When Covid-19 was declared a pandemic in March 2020, there were a lot of unknowns. The Ontario government prohibited all “non-essential” gatherings, which included worship services. Not knowing the seriousness of the virus, we ceased meeting together for a time. Was it the right decision? Consider, if there were a blizzard or ice storm and the authorities issued a stay-at-home order, should we comply? Absolutely. In fact, we’ve cancelled our services at times because of severe weather without such an order being given. Should we gather to worship? Indeed (Hebrews 10:24-25; Acts 20:7; 1 Corinthians 16:1-2). Are there situations which make doing so unsafe or ill-advised? Yes.

By late May 2020, our area had no active Covid-19 cases. It no longer made sense to suspend our services; the storm wasn’t over, but it wasn’t as severe as expected. We needed to begin assembling again, despite the government restriction. It was no longer suitable or right to refrain from assembling. Thankfully, the ban on religious assemblies was lifted and initially a limit of 10 persons was set (now it is 30% of capacity). Based on what we now know, if another prohibition were implemented by the government, I believe we’d be in a “we ought to obey God rather than men” scenario.

What about the current size restrictions? Our regular attendance is under the 30% restriction, but what if it were above? What should we do? Others have faced this question and two very diametric approaches have resulted. Some have ignored size limits and affirmed their right to have a full house. Others have gathered in two or more assemblies in order to adhere to the restriction. Brethren at various times and places throughout history have gathered in small groups to avoid detection and oppression. Sure, it would be ideal for houses of worship to be overflowing, but we are able to meet and worship within the current restrictions. We can obey both God and man.
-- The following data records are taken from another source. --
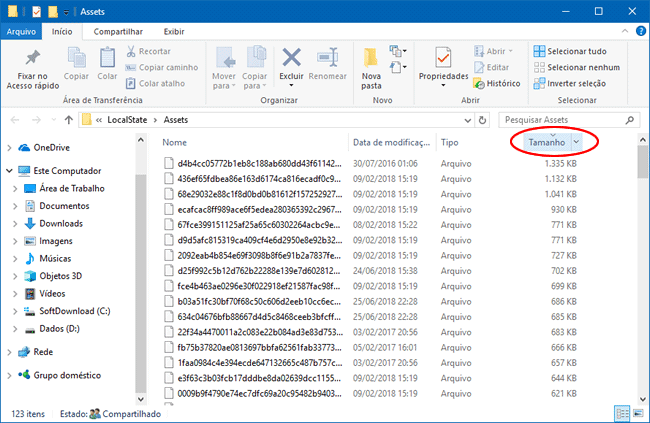Select Downloads in the navigation pane
The image size is (650, 423).
click(60, 223)
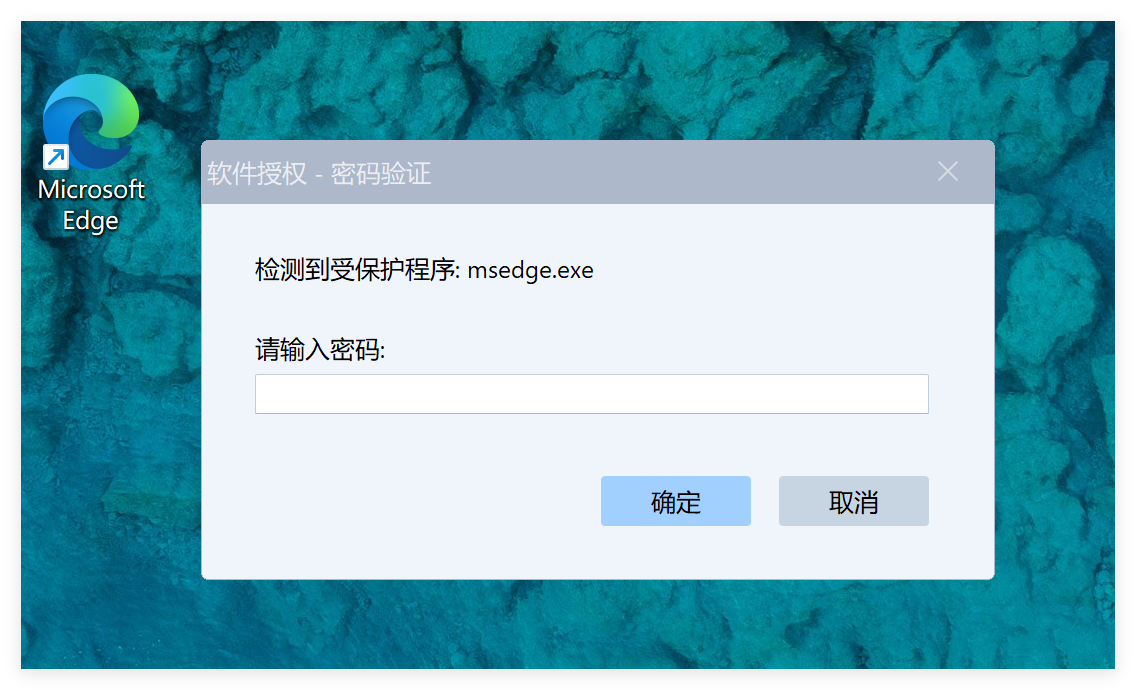Click the 请输入密码: label
The width and height of the screenshot is (1136, 690).
(320, 350)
What about the current face mask rules or social gathering restrictions? We may not like wearing a mask and may be annoyed that we cannot have a potluck or games night, but these orders do not violate God’s word in any way. Thus, we should “…be subject to the governing authorities…” for “…whoever resists the authority resists the ordinance of God…” (Romans 13:1-2). Face masks and social gathering rules are not ordinances of God; His ordinance is that we should be subject to the governing authorities. We may not like the rules, and hopefully they will soon be relaxed and even expire, but for the present, Peter says “…submit yourselves to every ordinance of man for the Lord’s sake…” (1 Peter 2:13). What does he mean, “for the Lord’s sake”? As God’s people we need to be careful about the example we set in this world. What we do (or do not do) will leave an impression upon our family members, friends, neighbours, and strangers. Their perception of God, His will, and His people will come from what they see in us. Do they see us making an effort to obey God and the governing authorities, or do they see us ignoring and disobeying the law of the land?